Repeat only the stretch of lines below that runs from the line with "Click the Live status badge on Subsection" through the line with "This screenshot has width=1742, height=1036.", unaltered.

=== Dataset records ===
+++
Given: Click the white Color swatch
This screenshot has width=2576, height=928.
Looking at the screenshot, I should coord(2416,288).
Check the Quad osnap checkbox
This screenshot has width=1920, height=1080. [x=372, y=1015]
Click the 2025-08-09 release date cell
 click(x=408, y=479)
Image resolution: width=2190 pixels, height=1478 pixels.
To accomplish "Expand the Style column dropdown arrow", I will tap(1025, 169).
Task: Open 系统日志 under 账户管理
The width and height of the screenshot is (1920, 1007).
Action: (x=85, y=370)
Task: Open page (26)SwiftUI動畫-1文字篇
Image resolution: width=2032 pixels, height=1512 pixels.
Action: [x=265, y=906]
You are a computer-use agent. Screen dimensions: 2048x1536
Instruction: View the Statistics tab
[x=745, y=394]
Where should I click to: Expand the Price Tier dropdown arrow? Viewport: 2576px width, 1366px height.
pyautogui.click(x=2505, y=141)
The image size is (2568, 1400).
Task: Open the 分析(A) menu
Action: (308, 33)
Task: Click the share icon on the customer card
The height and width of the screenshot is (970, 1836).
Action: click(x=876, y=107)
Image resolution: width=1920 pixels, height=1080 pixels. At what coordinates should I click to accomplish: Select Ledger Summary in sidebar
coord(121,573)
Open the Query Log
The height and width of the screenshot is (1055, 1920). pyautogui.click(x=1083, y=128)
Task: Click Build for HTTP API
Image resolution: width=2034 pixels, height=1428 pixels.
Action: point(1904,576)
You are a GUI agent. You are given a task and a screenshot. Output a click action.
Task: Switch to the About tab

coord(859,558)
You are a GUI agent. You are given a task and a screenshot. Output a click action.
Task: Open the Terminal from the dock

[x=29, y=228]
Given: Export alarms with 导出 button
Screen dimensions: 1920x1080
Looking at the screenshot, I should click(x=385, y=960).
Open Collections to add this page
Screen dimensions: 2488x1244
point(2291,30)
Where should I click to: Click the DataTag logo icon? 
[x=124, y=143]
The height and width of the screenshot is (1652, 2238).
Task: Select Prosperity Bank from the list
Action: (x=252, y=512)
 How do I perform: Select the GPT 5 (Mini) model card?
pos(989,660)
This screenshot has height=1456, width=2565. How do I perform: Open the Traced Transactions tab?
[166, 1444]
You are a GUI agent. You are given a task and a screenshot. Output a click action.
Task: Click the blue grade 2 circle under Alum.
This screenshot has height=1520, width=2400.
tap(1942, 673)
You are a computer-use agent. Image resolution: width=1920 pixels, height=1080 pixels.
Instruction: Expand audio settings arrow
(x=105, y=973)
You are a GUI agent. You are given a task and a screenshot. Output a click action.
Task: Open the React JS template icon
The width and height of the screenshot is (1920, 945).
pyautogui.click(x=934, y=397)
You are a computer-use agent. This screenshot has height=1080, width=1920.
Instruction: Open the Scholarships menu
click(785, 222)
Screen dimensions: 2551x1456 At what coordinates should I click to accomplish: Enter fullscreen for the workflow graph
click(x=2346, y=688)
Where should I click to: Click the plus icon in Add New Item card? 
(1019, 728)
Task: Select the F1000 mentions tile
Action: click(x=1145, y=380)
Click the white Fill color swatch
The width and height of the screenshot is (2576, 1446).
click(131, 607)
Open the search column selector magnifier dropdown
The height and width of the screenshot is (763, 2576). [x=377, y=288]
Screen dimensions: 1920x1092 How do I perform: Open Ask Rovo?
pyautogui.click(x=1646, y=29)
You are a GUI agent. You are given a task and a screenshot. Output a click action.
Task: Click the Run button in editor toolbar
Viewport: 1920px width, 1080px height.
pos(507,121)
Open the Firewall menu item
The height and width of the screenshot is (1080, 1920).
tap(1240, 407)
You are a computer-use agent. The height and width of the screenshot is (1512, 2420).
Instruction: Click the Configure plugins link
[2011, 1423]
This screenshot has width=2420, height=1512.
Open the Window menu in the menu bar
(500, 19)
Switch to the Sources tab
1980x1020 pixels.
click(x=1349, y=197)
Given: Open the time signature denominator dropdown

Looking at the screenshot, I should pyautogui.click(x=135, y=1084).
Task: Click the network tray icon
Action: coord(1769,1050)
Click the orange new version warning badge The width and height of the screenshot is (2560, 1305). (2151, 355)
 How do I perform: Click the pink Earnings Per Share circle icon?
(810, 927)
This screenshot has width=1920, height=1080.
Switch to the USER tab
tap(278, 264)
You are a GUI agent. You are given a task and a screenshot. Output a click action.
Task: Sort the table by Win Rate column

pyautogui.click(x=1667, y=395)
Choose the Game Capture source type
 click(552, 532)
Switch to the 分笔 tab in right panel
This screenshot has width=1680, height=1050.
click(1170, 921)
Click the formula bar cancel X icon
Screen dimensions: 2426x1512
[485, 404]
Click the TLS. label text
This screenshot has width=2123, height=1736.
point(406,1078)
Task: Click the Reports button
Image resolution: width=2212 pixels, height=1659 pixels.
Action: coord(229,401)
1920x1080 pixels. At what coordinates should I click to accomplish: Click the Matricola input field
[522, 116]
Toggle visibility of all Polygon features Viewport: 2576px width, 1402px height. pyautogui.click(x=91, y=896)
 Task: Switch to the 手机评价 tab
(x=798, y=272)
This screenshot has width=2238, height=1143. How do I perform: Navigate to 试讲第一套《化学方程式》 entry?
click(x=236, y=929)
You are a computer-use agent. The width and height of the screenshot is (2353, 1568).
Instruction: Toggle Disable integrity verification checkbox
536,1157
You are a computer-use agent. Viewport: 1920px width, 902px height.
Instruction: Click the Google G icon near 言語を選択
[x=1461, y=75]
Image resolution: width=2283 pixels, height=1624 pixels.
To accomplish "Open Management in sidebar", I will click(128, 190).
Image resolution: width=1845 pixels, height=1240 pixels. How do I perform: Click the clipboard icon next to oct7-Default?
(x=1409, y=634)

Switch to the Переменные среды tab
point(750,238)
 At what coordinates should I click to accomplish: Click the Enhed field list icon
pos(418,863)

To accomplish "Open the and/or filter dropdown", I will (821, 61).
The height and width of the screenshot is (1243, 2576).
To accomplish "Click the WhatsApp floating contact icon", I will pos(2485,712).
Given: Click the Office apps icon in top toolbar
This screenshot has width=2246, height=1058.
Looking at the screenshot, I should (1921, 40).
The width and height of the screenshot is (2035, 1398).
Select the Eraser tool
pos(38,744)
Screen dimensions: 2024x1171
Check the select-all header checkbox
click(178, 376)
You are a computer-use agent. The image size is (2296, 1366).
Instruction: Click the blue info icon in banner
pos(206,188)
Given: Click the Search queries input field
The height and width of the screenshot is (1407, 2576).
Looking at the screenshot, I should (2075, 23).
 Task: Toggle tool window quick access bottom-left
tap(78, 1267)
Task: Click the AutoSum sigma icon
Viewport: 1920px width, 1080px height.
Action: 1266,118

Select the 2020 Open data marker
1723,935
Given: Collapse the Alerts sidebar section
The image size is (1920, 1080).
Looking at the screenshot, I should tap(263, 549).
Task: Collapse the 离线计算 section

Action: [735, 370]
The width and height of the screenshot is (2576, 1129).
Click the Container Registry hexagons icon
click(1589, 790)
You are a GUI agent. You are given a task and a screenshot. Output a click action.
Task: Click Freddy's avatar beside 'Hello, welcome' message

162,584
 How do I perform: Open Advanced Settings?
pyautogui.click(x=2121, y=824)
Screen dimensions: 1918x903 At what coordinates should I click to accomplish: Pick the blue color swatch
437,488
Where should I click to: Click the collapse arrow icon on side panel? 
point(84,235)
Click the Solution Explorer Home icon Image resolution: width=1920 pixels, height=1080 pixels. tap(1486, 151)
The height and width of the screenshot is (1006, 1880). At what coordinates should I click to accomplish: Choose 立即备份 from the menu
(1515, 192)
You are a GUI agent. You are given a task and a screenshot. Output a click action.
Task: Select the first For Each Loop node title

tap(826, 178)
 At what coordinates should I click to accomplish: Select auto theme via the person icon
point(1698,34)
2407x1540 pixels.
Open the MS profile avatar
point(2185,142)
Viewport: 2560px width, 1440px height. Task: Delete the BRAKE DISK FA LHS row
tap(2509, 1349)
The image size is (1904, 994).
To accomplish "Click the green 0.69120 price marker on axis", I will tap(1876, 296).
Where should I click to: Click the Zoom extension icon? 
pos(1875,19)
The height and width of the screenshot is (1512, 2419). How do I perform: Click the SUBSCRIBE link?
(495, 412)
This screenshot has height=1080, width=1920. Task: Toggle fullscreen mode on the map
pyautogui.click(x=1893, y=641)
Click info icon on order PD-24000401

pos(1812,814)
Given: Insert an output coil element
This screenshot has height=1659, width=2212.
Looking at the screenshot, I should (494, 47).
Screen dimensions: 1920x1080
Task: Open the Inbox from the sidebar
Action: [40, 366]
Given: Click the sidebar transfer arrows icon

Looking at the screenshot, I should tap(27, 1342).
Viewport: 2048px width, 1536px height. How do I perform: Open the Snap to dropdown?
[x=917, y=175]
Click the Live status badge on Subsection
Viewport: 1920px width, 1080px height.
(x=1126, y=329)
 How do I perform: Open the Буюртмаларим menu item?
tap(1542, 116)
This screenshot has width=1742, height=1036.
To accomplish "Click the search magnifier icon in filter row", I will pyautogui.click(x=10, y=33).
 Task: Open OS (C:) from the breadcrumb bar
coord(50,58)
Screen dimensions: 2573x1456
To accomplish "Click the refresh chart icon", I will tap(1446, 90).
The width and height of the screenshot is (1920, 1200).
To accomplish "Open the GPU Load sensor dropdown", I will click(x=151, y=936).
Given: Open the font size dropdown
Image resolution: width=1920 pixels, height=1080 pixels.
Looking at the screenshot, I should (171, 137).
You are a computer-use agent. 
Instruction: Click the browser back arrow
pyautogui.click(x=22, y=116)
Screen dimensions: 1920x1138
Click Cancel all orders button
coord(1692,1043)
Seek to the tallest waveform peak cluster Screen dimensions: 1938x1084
+++
=== SOLUTION TO THIS TASK ===
Click the Live status badge on Subsection
Viewport: 1920px width, 1080px height.
(x=1126, y=329)
 How do I perform: Open the Буюртмаларим menu item?
tap(1542, 116)
This screenshot has width=1742, height=1036.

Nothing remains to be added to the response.